Smoky Turkey Black Bean Chili
Equipment
- 1 large stock pot with lid or Dutch oven with lid
- 1 sharp knife to cut vegetables
- measuring cups
- measuring spoons
- 1 hamburger chopper to chop down meat into small pieces while frying
- 1 wooden spoon
Ingredients
- 2 strips thick-cut Applewood smoked bacon (I used regular bacon)
- 1 large sweet onion diced small
- 2 lbs. ground turkey crumbled
- 1 medium jalapeno pepper diced small (I used about one tablespoon finely diced jalapeno pepper)
- 4 medium cloves garlic finely minced
- 1 tbsp. dried oregano
- 2 tbsp. ancho chili powder (I used regular chili powder)

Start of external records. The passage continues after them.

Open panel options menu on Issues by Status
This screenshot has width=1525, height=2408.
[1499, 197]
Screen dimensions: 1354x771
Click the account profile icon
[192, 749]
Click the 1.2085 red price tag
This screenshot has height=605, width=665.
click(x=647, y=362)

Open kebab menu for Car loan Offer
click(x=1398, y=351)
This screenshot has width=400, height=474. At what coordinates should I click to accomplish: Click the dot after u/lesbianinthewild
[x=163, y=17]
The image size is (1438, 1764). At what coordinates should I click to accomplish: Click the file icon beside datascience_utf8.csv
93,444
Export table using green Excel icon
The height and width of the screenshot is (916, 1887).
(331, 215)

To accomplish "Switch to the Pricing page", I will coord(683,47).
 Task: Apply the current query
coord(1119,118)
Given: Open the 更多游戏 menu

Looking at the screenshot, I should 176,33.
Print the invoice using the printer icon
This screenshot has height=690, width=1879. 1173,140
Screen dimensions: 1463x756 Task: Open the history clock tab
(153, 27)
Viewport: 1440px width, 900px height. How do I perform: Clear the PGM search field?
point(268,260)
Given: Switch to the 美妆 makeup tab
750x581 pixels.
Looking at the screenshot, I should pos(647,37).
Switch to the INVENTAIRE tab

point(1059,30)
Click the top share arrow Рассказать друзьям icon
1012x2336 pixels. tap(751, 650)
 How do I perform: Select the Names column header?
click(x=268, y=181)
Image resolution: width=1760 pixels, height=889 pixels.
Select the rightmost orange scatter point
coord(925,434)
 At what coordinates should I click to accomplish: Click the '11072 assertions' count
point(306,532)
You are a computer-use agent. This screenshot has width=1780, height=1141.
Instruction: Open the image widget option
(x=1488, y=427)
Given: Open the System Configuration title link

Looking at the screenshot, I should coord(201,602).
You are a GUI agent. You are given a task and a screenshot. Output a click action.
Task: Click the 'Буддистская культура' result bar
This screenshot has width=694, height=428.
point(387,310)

- 2 tsp. light brown sugar packed
- 1 1/2 tsp. garlic salt
- 1 1/2 tsp. smoked paprika (I used regular paprika)
- 1 tsp. ground cumin
- 1/2 tsp. ground black pepper
- 2 cups low-sodium chicken broth
- 30 oz. can roasted tomatoes (or fire roasted tomatoes) undrained (two 15-ounce cans)
- 1/2 cup fresh cilantro finely chopped
- 30 oz. can black beans drained but not rinsed (two 15-ounce cans)
- 12 oz. jar roasted red peppers undrained
- 1 medium chipotle pepper in adobo sauce diced (or more as desired)
- 1 tsp. sea salt
Instructions
- Stack bacon on top of each other and cut lengthwise in half and then in small pieces.
- Heat a large stock pot or Dutch oven over medium heat.
- Add bacon and cook until crisp, stirring occasionally.
- Transfer bacon to a paper towel-lined plate and set aside.
- Increase heat slightly.
- Add ground turkey to the bacon fat and cook until turkey is no longer pink.
- Use a hamburger chopper to cut the pieces of turkey into smaller pieces while cooking.
- Add the onion and cook for 2-3 minutes until tender.
- Add jalapeno pepper, garlic, oregano, chili powder, brown sugar, garlic salt, smoked paprika, cumin and black pepper.
- Stir to combine and cook another minute until garlic is fragrant (but not burnt).
- Add chicken broth, roasted tomatoes, chopped cilantro, black beans, roasted red peppers, chipotle pepper in adobo sauce, reserved bacon and salt.
- Stir until well combined.
- Reduce heat and bring mixture to a low boil.
- Cook, covered with lid, about 25-30 minutes until chili has thickened and flavors meld.
- Check seasonings.
- Add more salt, chili powder or adobo if needed.
- Serve with cheddar cheese, extra bacon pieces, Fritos, sour cream and/or sliced avocados or jalapeno peppers, if desired.